**EXERCISE MATERIALS**.
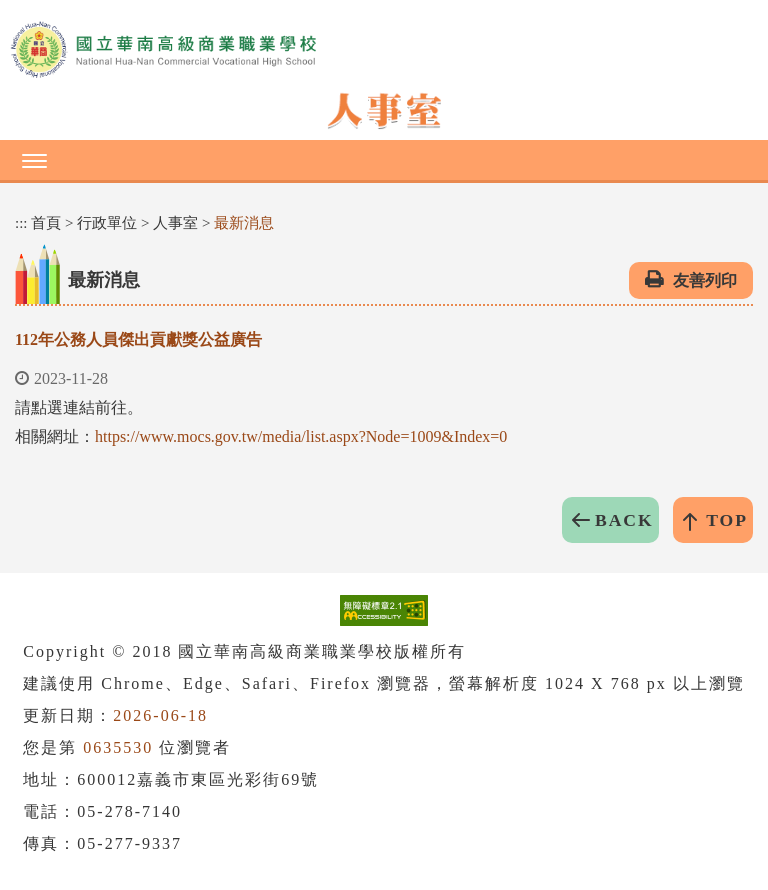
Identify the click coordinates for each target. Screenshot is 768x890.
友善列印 (705, 280)
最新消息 (244, 223)
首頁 (46, 223)
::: (21, 223)
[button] (384, 160)
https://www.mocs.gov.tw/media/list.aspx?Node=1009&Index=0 (301, 436)
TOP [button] (727, 520)
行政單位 (107, 223)
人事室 (175, 223)
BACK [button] (624, 520)
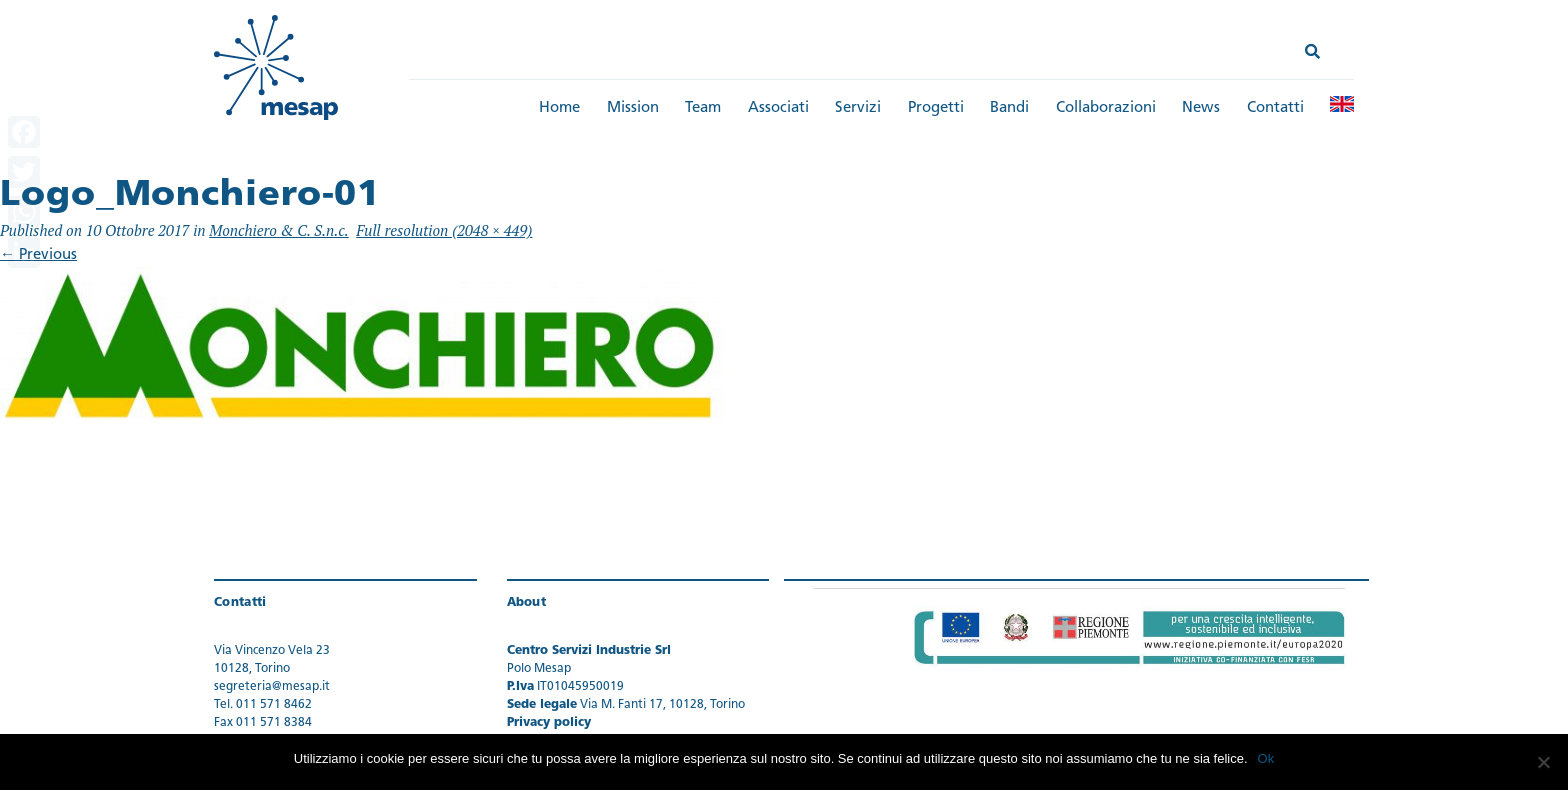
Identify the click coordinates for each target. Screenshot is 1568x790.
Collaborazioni (1106, 108)
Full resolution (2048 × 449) (444, 230)
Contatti (1275, 108)
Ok (1266, 758)
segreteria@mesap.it (272, 687)
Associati (778, 108)
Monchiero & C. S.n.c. (279, 230)
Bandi (1009, 108)
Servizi (858, 108)
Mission (633, 108)
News (1201, 108)
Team (703, 108)
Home (559, 108)
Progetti (936, 108)
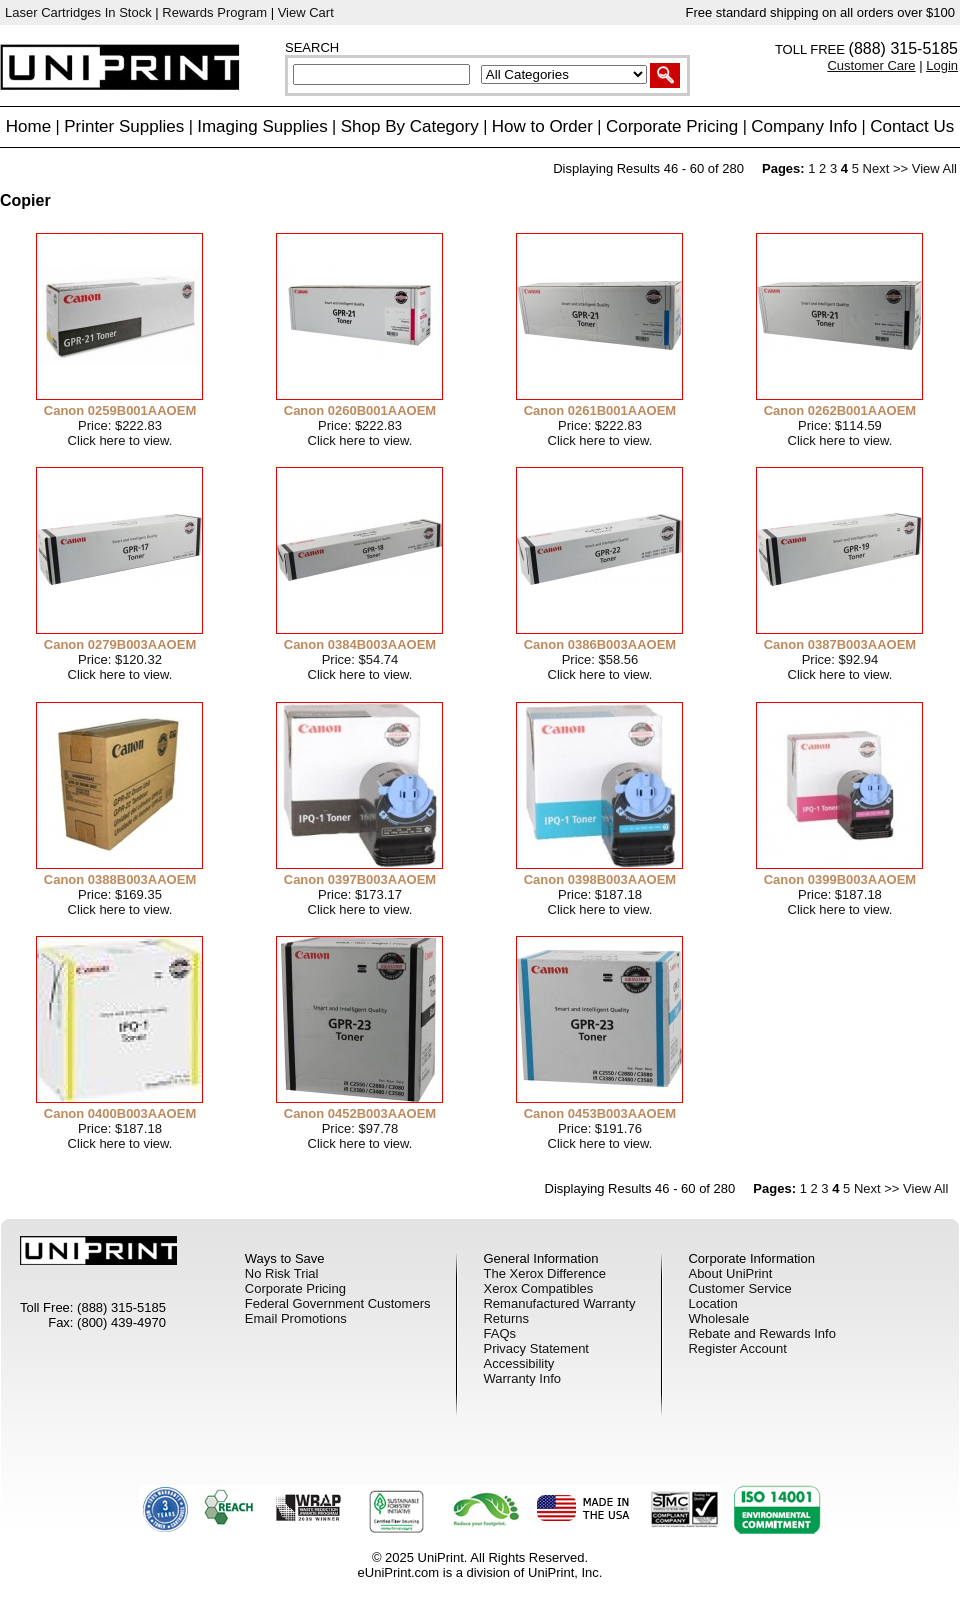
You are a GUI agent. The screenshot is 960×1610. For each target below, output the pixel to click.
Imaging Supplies (262, 126)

**GIVEN PROBLEM**. Copy the listing above word for word, from its start up to and including the line with "Progetti (936, 108)", and leave the pictures out.

**WRITTEN SOLUTION**.
Identify the click coordinates for each target. Screenshot is 768x890.
友善列印 (705, 280)
最新消息 (244, 223)
首頁 (46, 223)
::: (21, 223)
[button] (384, 160)
https://www.mocs.gov.tw/media/list.aspx?Node=1009&Index=0 (301, 436)
TOP [button] (727, 520)
行政單位 (107, 223)
人事室 (175, 223)
BACK [button] (624, 520)
Identify the click coordinates for each target. Screenshot is 1568x790.
Collaborazioni (1106, 108)
Full resolution (2048 × 449) (444, 230)
Contatti (1275, 108)
Ok (1266, 758)
segreteria@mesap.it (272, 687)
Associati (778, 108)
Monchiero & C. S.n.c. (279, 230)
Bandi (1009, 108)
Servizi (858, 108)
Mission (633, 108)
News (1201, 108)
Team (703, 108)
Home (559, 108)
Progetti (936, 108)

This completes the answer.